## Exercise requirements
Word for word, retype the records below.

## Data to process

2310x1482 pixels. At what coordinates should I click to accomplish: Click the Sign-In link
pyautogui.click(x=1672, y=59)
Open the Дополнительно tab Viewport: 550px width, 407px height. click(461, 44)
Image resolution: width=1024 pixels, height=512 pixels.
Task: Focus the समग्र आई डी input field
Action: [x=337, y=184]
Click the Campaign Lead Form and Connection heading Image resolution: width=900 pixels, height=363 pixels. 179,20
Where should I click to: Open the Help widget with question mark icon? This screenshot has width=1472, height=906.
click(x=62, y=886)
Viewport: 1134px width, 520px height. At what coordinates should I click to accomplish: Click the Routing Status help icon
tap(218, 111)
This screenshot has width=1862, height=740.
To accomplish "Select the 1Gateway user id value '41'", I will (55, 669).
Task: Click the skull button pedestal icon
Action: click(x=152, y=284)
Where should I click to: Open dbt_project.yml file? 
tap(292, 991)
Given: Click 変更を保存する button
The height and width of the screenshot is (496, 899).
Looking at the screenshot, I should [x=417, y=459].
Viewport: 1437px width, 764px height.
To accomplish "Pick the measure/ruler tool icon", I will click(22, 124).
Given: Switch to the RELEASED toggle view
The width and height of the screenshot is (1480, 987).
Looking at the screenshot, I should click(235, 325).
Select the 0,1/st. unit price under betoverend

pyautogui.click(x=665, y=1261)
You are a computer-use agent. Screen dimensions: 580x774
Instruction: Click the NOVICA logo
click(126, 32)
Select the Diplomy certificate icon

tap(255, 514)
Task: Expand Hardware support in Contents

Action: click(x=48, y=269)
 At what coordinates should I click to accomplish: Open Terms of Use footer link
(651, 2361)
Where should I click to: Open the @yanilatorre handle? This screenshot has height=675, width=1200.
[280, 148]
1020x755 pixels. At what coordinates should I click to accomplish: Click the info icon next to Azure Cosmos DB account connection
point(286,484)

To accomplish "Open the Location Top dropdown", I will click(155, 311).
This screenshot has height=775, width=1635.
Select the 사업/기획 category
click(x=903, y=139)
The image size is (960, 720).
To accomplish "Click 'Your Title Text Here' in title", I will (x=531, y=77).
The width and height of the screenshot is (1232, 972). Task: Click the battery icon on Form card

## Task output
2310x1482 pixels. At what coordinates should I click to accomplish: Click the Sign-In link
pyautogui.click(x=1672, y=59)
Open the Дополнительно tab Viewport: 550px width, 407px height. click(461, 44)
Image resolution: width=1024 pixels, height=512 pixels.
Task: Focus the समग्र आई डी input field
Action: [x=337, y=184]
Click the Campaign Lead Form and Connection heading Image resolution: width=900 pixels, height=363 pixels. 179,20
Where should I click to: Open the Help widget with question mark icon? This screenshot has width=1472, height=906.
click(x=62, y=886)
Viewport: 1134px width, 520px height. At what coordinates should I click to accomplish: Click the Routing Status help icon
tap(218, 111)
This screenshot has width=1862, height=740.
To accomplish "Select the 1Gateway user id value '41'", I will (55, 669).
Task: Click the skull button pedestal icon
Action: click(x=152, y=284)
Where should I click to: Open dbt_project.yml file? 
tap(292, 991)
Given: Click 変更を保存する button
The height and width of the screenshot is (496, 899).
Looking at the screenshot, I should [x=417, y=459].
Viewport: 1437px width, 764px height.
To accomplish "Pick the measure/ruler tool icon", I will click(22, 124).
Given: Switch to the RELEASED toggle view
The width and height of the screenshot is (1480, 987).
Looking at the screenshot, I should click(235, 325).
Select the 0,1/st. unit price under betoverend

pyautogui.click(x=665, y=1261)
You are a computer-use agent. Screen dimensions: 580x774
Instruction: Click the NOVICA logo
click(126, 32)
Select the Diplomy certificate icon

tap(255, 514)
Task: Expand Hardware support in Contents

Action: click(x=48, y=269)
 At what coordinates should I click to accomplish: Open Terms of Use footer link
(651, 2361)
Where should I click to: Open the @yanilatorre handle? This screenshot has height=675, width=1200.
[280, 148]
1020x755 pixels. At what coordinates should I click to accomplish: Click the info icon next to Azure Cosmos DB account connection
point(286,484)

To accomplish "Open the Location Top dropdown", I will click(155, 311).
This screenshot has height=775, width=1635.
Select the 사업/기획 category
click(x=903, y=139)
The image size is (960, 720).
To accomplish "Click 'Your Title Text Here' in title", I will (x=531, y=77).
The width and height of the screenshot is (1232, 972). Task: Click the battery icon on Form card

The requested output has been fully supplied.